Zoho is the spreadsheet features winner. It will do pivot tables, macros and conditional formatting -- three capabilities that mark the current state of the art for spreadsheets. Google Docs does pivot tables via a plug-in. ThinkFree has promised a new version of its Calc app with pivot tables and macros, but as this was written, it had not yet delivered them.
There is less variation in the user interfaces of the three spreadsheet apps than there is in the word processors, perhaps because they all stick pretty close to Excel. However, there are some differences.
Google Docs
Both Google Docs' and Zoho Sheet's user interfaces are clean and consistent with their word processor's interfaces. ThinkFree Calc's user interface shows the suite's devotion to Office Excel in its menus and feature set.
ThinkFree Calc has a weakness that's also a minor annoyance in its word-processing and presentation apps: Its font rendering is not of the same quality as Google's and Zoho's. Large characters can look a little ragged, and blocks of smaller type lack the smoothness and contrast that the other apps show. It makes the ThinkFree apps look a little retro.
ThinkFree
The Google Docs spreadsheet app, like its word processor, offers a limited number of features, but the defaults the designers have chosen are good ones. The charting function is one example: It works differently from Excel, but the difference allows you to select a multicolumn range for the chart -- the first column becomes the labels, and the second furnishes the chart data.

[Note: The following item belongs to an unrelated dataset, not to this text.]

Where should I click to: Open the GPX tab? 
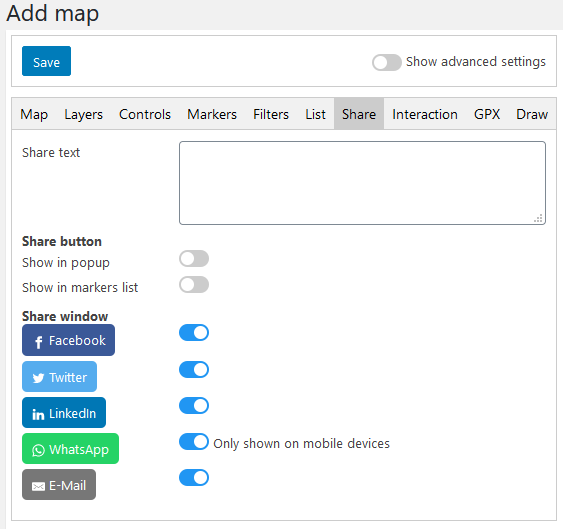point(487,114)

Google Docs gets extra points for its Gadgets, which are plug-ins that let it do fancier things with graphics -- you can create org charts or Gantt charts or interactive charts, for example. Other Gadgets let you use graphic objects in charts, or add Google features like Maps and Search.

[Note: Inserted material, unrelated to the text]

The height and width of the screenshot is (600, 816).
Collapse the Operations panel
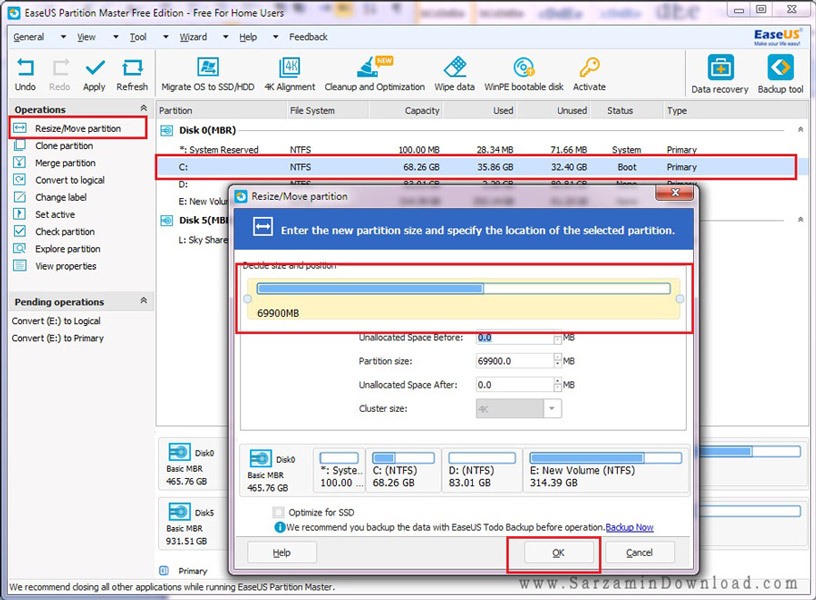pyautogui.click(x=143, y=109)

Google Docs shows you who else is editing the spreadsheet and offers three tabs that let you publish (show the document on a public page), share (allow others to view and/or edit the document) and discuss (have a live chat with other users -- which raises the question of why we can't have this chat function in Google Docs' word processor, too). Zoho Sheet does something like this as well, although the user interface is different than that in Zoho Write.
Zoho
All three spreadsheet apps felt slower than their counterpart word processors. Editing formulas or rearranging the columns of a worksheet at times seemed painfully slow. Odd things happened occasionally, as well. For example, rearranging the columns in a relatively simple Google Docs worksheet apparently resulted in some cell references disappearing from formulas. Zoho Sheet repeatedly posted an error message that a "script" in the relatively simple test worksheet wouldn't stop running.
Picking a winner:
Zoho Sheet clearly has the best feature set -- at least for the moment -- and its integration of chat and publish functions shows why Web-based applications will be so important.